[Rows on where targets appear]
· · ·

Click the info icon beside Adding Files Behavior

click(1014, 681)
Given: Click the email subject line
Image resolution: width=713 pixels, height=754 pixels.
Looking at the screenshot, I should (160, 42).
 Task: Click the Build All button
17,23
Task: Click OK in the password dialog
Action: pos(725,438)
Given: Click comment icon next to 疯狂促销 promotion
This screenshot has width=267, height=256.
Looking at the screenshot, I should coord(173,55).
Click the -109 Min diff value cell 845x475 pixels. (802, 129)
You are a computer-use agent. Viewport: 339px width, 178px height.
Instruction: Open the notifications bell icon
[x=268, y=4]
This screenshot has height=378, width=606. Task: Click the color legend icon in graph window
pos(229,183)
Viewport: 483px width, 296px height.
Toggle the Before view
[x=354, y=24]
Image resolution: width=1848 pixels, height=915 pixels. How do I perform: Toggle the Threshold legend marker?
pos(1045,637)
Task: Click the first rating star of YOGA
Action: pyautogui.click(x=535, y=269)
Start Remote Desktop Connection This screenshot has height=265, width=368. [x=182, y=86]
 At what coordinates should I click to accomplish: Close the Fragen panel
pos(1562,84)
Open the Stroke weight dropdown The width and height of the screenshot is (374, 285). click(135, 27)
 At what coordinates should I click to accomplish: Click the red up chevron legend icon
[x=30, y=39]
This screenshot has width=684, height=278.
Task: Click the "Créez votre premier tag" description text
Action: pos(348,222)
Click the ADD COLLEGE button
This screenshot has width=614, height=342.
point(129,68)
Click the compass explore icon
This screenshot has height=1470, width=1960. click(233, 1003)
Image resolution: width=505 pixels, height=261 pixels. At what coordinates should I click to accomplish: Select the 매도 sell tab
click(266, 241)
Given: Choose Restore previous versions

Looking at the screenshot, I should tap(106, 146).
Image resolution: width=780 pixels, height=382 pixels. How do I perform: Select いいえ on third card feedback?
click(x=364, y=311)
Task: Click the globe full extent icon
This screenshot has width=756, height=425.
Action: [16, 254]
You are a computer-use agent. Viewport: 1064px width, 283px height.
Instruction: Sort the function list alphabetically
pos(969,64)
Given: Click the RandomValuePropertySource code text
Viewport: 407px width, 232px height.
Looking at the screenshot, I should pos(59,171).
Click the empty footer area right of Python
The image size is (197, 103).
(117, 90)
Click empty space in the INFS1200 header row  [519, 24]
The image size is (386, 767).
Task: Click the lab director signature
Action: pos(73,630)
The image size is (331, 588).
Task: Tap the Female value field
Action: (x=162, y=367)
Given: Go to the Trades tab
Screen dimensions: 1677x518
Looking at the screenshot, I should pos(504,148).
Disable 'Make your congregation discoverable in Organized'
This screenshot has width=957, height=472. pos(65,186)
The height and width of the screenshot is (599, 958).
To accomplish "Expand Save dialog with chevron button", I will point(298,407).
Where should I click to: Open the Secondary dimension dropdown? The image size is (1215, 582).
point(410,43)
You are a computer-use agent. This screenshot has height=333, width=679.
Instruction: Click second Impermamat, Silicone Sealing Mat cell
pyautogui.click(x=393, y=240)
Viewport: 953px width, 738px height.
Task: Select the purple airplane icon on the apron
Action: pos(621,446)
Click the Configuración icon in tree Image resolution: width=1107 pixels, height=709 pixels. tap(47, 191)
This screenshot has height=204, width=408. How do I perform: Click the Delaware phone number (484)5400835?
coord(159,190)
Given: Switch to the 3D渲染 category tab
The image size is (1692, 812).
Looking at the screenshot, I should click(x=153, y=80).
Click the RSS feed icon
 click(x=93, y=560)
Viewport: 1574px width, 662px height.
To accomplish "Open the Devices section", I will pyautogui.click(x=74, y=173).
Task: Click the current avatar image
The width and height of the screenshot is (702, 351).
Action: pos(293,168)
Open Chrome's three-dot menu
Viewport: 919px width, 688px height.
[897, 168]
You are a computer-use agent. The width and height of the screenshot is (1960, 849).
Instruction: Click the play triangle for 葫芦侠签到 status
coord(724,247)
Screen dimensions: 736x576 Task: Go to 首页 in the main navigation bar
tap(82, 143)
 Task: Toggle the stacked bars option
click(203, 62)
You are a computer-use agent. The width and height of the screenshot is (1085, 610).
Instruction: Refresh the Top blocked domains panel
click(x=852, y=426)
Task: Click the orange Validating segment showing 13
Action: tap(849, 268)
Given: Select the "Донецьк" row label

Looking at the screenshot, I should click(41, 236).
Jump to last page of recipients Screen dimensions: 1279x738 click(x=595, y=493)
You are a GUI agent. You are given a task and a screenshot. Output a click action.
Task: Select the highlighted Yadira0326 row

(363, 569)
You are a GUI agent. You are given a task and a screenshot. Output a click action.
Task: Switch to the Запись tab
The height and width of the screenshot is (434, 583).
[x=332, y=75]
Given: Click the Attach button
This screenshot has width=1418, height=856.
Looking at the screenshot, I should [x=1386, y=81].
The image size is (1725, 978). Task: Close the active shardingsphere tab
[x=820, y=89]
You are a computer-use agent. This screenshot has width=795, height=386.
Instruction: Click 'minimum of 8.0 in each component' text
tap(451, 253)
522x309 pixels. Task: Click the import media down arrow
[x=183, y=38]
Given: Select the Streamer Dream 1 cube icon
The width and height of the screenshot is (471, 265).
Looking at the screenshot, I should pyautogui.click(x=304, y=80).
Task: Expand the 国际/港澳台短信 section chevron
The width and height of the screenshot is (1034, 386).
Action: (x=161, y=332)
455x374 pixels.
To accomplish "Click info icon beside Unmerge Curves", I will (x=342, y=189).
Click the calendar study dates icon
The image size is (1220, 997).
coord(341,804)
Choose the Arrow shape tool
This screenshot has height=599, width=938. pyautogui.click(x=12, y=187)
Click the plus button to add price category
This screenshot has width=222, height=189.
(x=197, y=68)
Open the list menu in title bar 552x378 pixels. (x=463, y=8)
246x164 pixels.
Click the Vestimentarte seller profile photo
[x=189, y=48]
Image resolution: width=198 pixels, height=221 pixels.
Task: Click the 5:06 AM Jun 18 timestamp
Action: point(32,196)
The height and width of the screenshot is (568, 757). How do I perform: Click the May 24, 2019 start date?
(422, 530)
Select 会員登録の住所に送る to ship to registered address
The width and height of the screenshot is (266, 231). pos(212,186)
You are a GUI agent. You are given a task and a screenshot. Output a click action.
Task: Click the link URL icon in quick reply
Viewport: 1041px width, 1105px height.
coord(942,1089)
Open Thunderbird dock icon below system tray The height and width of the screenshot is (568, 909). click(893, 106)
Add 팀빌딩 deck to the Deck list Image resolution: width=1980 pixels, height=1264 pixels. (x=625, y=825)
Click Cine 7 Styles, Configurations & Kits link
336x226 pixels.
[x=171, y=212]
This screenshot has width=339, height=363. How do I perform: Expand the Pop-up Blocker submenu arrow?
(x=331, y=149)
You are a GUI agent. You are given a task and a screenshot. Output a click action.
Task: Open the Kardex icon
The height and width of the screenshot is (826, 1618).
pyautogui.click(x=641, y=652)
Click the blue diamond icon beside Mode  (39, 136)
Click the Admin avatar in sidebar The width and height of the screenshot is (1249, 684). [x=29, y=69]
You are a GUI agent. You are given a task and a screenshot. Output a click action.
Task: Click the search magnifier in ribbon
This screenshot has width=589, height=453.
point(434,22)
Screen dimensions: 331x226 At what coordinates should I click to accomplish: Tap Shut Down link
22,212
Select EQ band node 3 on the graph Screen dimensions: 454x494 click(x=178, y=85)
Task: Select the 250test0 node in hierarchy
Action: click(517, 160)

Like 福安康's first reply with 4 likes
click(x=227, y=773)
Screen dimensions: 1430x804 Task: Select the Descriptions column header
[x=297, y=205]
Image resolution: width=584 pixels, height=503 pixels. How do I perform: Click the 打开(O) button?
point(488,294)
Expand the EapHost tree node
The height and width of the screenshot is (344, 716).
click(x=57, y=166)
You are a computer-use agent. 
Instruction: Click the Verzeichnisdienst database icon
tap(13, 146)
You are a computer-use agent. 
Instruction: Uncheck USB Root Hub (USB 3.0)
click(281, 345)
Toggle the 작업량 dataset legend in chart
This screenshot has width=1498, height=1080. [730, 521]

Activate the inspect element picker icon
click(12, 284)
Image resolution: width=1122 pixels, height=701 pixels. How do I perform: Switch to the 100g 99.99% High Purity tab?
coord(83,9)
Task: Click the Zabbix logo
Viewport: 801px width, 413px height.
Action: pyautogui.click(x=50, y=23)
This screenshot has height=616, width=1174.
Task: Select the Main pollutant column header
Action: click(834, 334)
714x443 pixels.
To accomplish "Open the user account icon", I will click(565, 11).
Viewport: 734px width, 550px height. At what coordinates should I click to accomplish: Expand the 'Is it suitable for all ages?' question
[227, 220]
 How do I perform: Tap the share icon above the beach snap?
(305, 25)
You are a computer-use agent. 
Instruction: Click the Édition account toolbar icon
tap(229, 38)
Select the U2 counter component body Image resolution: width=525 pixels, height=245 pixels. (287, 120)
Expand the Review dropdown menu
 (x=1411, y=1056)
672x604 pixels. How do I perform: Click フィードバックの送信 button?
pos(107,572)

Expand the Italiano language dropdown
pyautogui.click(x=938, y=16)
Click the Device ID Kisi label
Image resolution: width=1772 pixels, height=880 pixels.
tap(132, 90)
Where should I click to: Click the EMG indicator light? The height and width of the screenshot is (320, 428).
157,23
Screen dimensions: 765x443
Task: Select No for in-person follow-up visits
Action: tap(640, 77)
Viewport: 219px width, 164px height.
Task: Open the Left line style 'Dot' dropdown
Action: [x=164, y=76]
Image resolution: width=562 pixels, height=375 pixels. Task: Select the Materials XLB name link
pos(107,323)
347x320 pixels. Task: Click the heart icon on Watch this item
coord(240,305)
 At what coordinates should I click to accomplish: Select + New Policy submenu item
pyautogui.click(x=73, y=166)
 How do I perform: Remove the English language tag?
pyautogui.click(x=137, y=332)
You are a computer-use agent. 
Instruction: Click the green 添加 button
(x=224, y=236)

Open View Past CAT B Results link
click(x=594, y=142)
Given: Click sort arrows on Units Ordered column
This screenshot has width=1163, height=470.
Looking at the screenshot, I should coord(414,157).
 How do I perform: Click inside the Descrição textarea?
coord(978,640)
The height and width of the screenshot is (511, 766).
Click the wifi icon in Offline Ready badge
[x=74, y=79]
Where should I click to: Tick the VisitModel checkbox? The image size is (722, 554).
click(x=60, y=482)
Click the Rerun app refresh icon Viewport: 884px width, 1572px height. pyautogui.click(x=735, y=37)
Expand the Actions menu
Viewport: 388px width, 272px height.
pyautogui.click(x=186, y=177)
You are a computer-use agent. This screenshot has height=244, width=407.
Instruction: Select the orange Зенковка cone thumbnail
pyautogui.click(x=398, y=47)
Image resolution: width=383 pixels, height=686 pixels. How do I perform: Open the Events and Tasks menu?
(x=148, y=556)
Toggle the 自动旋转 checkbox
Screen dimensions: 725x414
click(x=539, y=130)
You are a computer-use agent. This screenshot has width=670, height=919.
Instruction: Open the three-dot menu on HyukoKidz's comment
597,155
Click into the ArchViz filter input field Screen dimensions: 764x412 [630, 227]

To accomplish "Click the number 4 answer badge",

· · ·

◆ WHAT THIS TASK INVOLVES: Turn the lines of the material into a JSON list of strings, one string per line and no blank lines. Begin at the first line of the material and end with the line containing "Action: pos(348,222)", including both.

◆ TASK SOLUTION:
[
  "Click the info icon beside Adding Files Behavior",
  "click(1014, 681)",
  "Given: Click the email subject line",
  "Image resolution: width=713 pixels, height=754 pixels.",
  "Looking at the screenshot, I should (160, 42).",
  " Task: Click the Build All button",
  "17,23",
  "Task: Click OK in the password dialog",
  "Action: pos(725,438)",
  "Given: Click comment icon next to 疯狂促销 promotion",
  "This screenshot has width=267, height=256.",
  "Looking at the screenshot, I should coord(173,55).",
  "Click the -109 Min diff value cell 845x475 pixels. (802, 129)",
  "You are a computer-use agent. Viewport: 339px width, 178px height.",
  "Instruction: Open the notifications bell icon",
  "[x=268, y=4]",
  "This screenshot has height=378, width=606. Task: Click the color legend icon in graph window",
  "pos(229,183)",
  "Viewport: 483px width, 296px height.",
  "Toggle the Before view",
  "[x=354, y=24]",
  "Image resolution: width=1848 pixels, height=915 pixels. How do I perform: Toggle the Threshold legend marker?",
  "pos(1045,637)",
  "Task: Click the first rating star of YOGA",
  "Action: pyautogui.click(x=535, y=269)",
  "Start Remote Desktop Connection This screenshot has height=265, width=368. [x=182, y=86]",
  " At what coordinates should I click to accomplish: Close the Fragen panel",
  "pos(1562,84)",
  "Open the Stroke weight dropdown The width and height of the screenshot is (374, 285). click(135, 27)",
  " At what coordinates should I click to accomplish: Click the red up chevron legend icon",
  "[x=30, y=39]",
  "This screenshot has width=684, height=278.",
  "Task: Click the \"Créez votre premier tag\" description text",
  "Action: pos(348,222)"
]